Police lose evidence to Ryuk ransomware attack; suspects walk free

The evidence is still stored in the computer system but it cannot be accessed as those computers are infected after a ransomware attack.

The ransomware attack took over computers with digital evidence on six suspected drug dealers.

Catching one drug dealer is a daunting task for law enforcement let alone six, and it is indeed ironic when the police have to free six suspected drug dealers because of losing the evidence to a ransomware attack. 

Reportedly, critically important evidence against six suspected drug dealers detained by the police is safely stored in Florida’s Stuart Police Department computers, the evidence can send the suspects behind bars for years, however, it cannot be accessed as those computers are infected with ransomware.

The ransomware attack occurred in April 2019 and the system containing the evidence got locked forcing the State Attorney’s Office to drop all the 11 narcotics cases against the six suspects. 

See: US Natural Gas-Compression facility cripples after ransomware attack

According to the investigators, the computers were hit by a virus known as Ryuk, which infected the system through a spearfishing link.
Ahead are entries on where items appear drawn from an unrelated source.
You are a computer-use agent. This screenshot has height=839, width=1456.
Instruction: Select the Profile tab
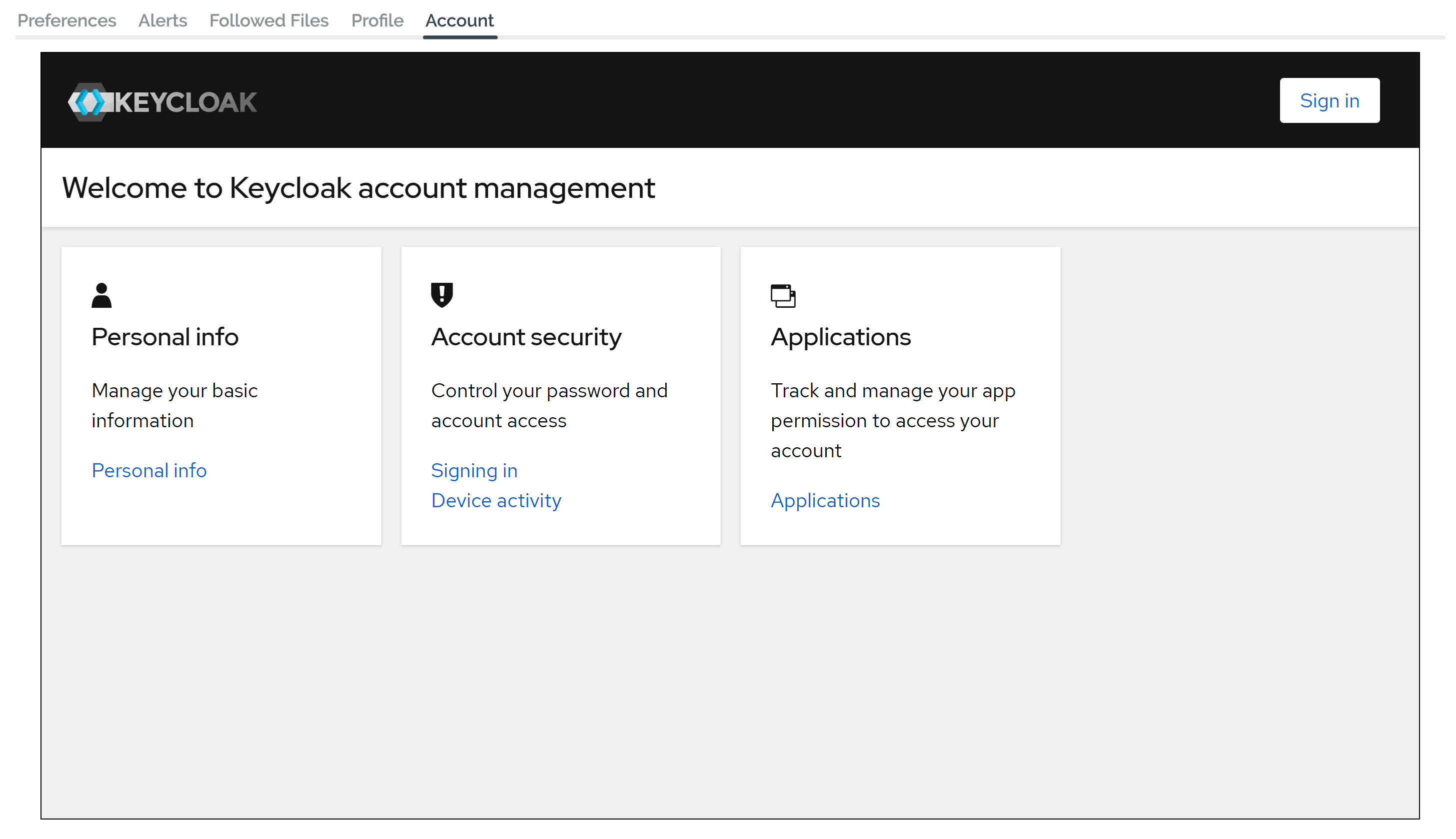pyautogui.click(x=377, y=21)
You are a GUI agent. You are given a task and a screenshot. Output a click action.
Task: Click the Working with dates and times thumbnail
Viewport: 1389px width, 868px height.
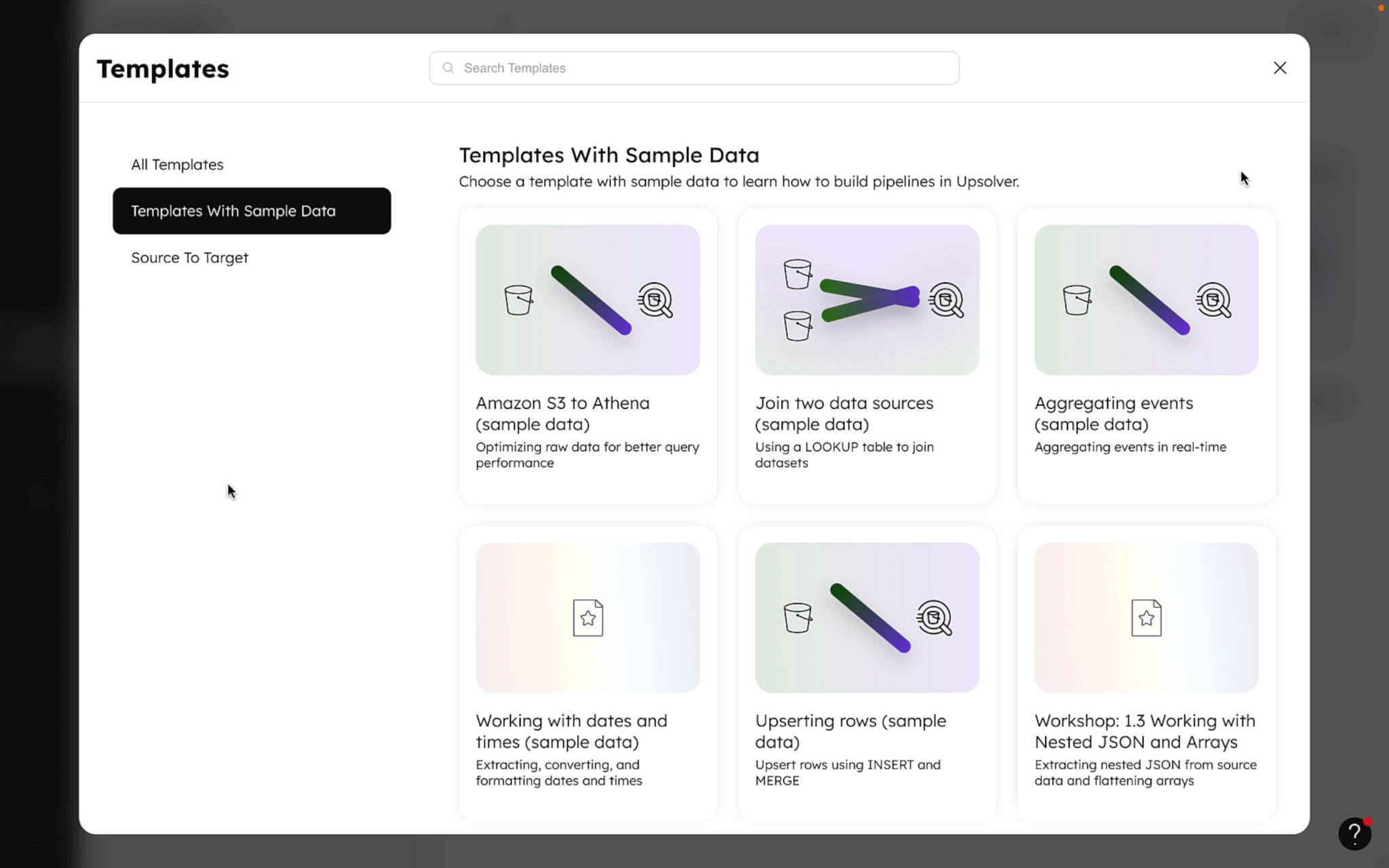[x=587, y=617]
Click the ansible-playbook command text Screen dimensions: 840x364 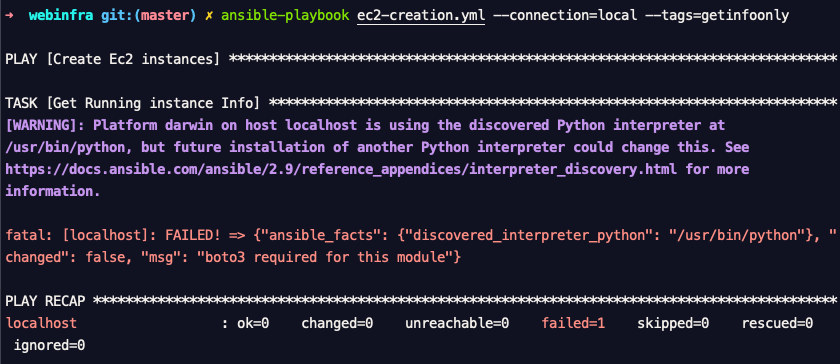coord(285,16)
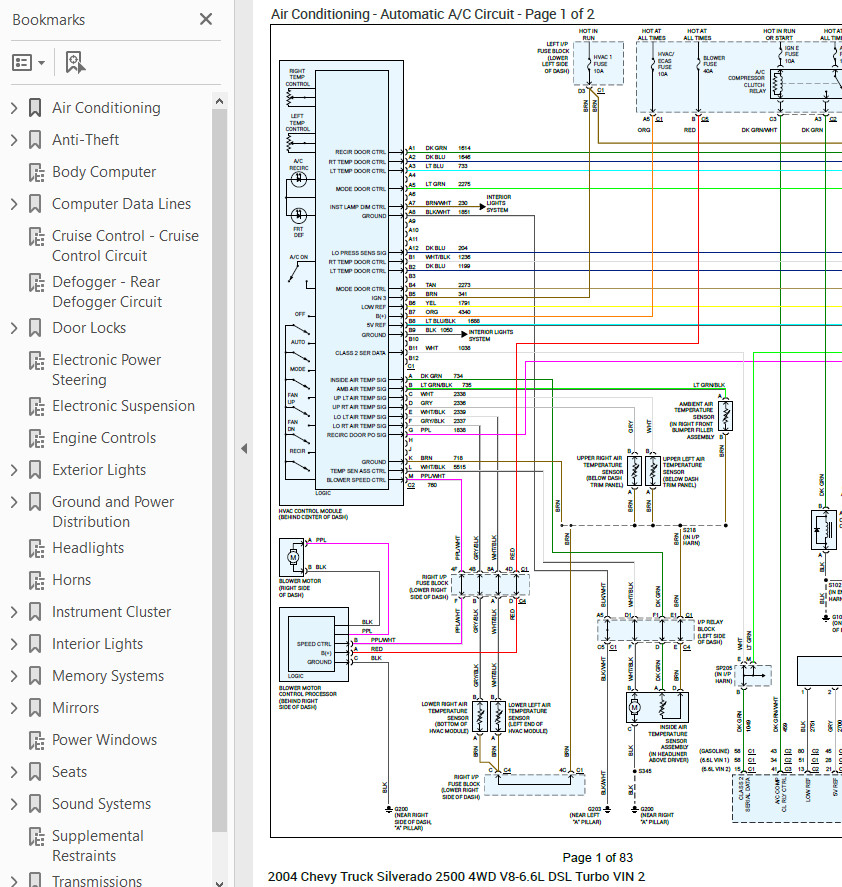This screenshot has height=887, width=842.
Task: Select the Horns bookmark
Action: (71, 579)
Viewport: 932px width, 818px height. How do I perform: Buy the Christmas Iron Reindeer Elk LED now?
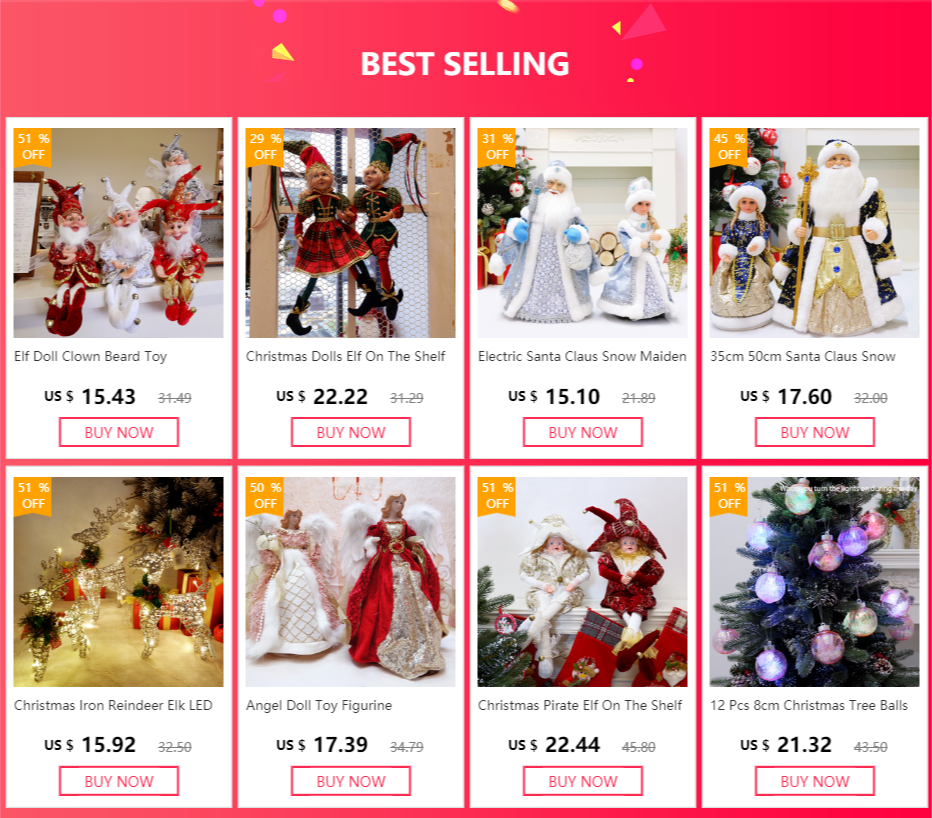pos(119,781)
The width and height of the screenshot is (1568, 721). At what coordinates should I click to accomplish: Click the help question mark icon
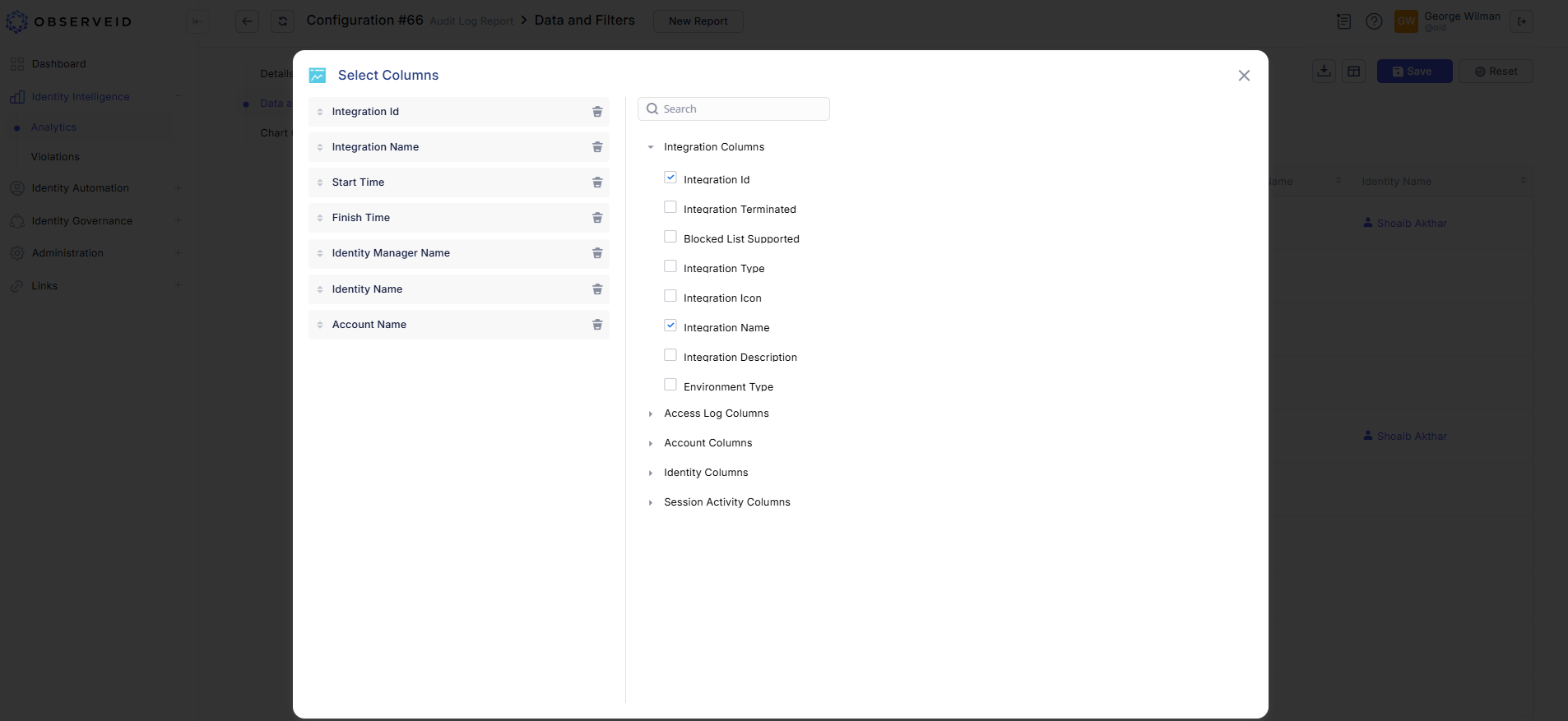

The infection stayed undetected for almost two months and only learned about it after the hackers sent a ransom note demanding 300,000 in Bitcoin. The department refused to pay the ransom and is still trying to recover from the hack attack. 

As per the Stuart Police Department’s Det. Sgt. Mike Gerwan, due to the ransomware attack the police have lost nearly “one and half years of digital evidence,” including video footage and photos, WPTV reported.

The dropped cases included 28 charges against the defendants, who were accused of possessing meth and cocaine, producing/selling/delivering of narcotics, and using two-way communication devices illegally.

Gerwan further stated that such incidences where the data was lost due to a cyberattack were quite common within the law enforcement community and every time the police have to let go of critical evidence.

Not for the first time

This is not the first time when a police department has been suffered a ransomware attack forcing officials out of their computers. In 2017, Dallas, Texas’s Cocker Hill Police Department had its computer system held for ransom and resulted in losing digital evidence from as far as the year 2009.

In 2014, Tewksbury Police Department, Massachusetts had their systems locked up by cybercriminals who demanded €460/$500 in Bitcoin from the department to get the decryption key. The department ended up paying ransom money.

In 2015, Midlothian Village, Illinois, Police Department became the target of ransomware attack having file-encryption capabilities. The department had to give in to the demands of attackers for retrieving sensitive police records.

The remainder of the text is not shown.